Damning distress over delivery

2011-04-09 16:21

A survey conducted by political think-tank Idasa points to a ­dramatic decline in satisfaction with the quality of municipal services on the unrealistic promises politicians make to citizens.

The research, which found that 89% of citizens in local and district municipalities were dissatisfied with service delivery despite ­government efforts, suggests that ­citizens expect local ­government to do more.

Titled The State of Local Governance from a Citizen Perspective, the survey found that dissatisfaction is “partly caused or at least reinforced by politicians making unrealistic promises and thus raising expectations regarding free services to ­unrealistically high levels”.

A group of respondents, who ­reported that services had worsened over the last four years, blamed ­corruption (31%), government ­“listening less to the people” (21%) and dysfunctional ward committees (20%).

A group of respondents who said services had improved attributed the perceived improvement to the availability of “more funds” (44%) in municipalities and properly ­functioning ward committees.

The survey, conducted in 21 ­municipalities across four provinces – Mpumalanga, KwaZulu-Natal, Limpopo and North West – found that another ­reason for discontent is that problems identified four years ago have ­apparently not received enough ­attention from the authorities.

Municipalities in North West, a province beset by political ­infighting at the local government level, ­received the lowest ­rating.
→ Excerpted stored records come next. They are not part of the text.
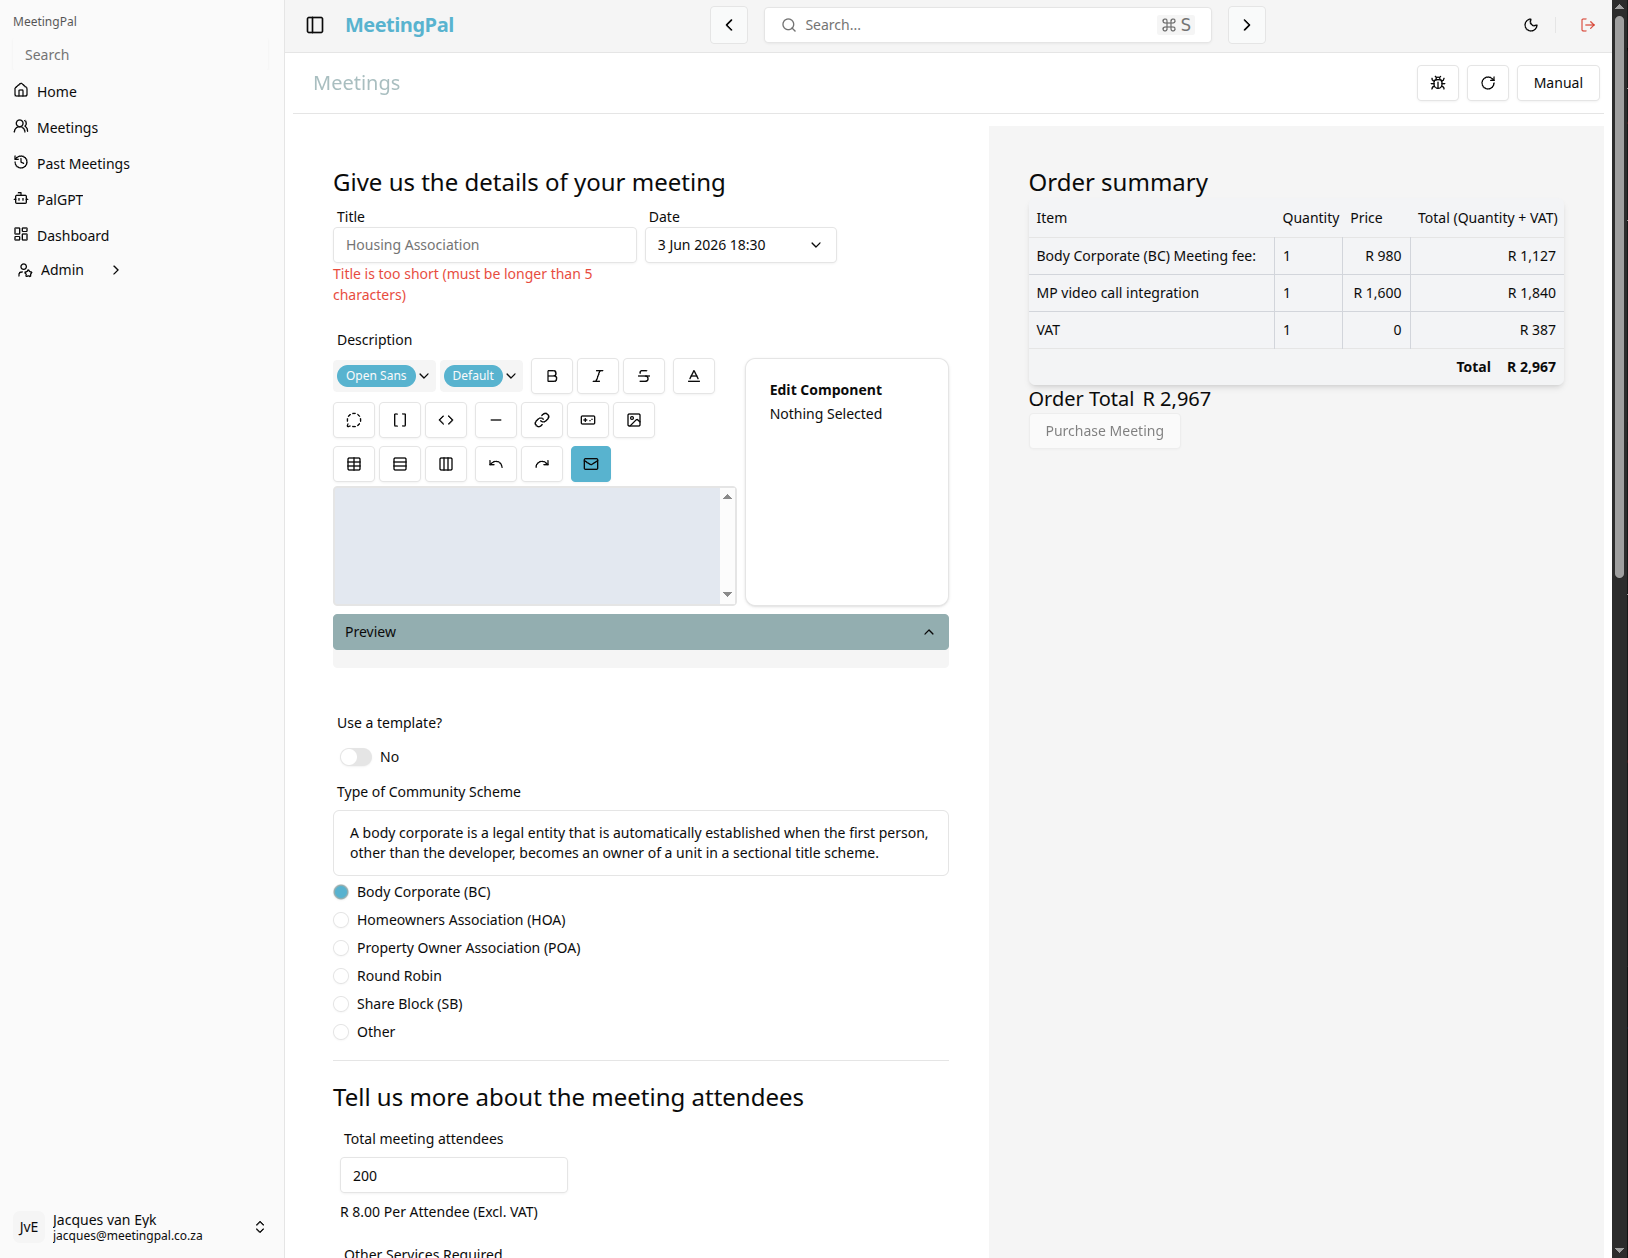Screen dimensions: 1628x1258
Task: Collapse the Preview section
Action: tap(641, 632)
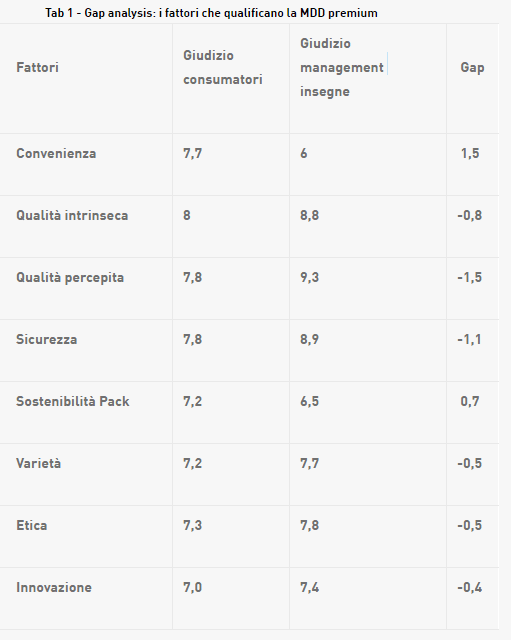The width and height of the screenshot is (511, 640).
Task: Select the Innovazione gap value -0,4
Action: (469, 588)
Another finding is that Afrikaners and other white people are ­becoming increasingly alienated from local government, with many of them “hardly attending any ­council ­meetings”.

However, English-speakers and Afrikaners (55% and 38% respectively) felt safer in their municipalities than people from other groups.

Three in every four residents said their municipalities were not keeping them informed about council ­decisions, with the KwaZulu-Natal ­municipality of Mkhambathini rated the worst (93%) with ­regards to communications.

The survey reads: “The respondents were very outspoken about the fact that, according to them, the council should be more open and ­allow ­citizens to participate more ­actively.”

The survey also reveals that 78% of respondents found it unacceptable for councillors’ relatives to ­tender for municipal contracts, but fewer people in Limpopo (62%) than in KwaZulu-Natal (97%) found this practice unacceptable.

National government’s interventions to turn around the dire state of local government do not seem to have done much to improve public perceptions of the state of local ­government.

“Our findings confirm that the ­local government crisis in South ­Africa is deepening and starting to become a structural systemic ­problem that seems to become more and more embedded in our actual ­system of local government.”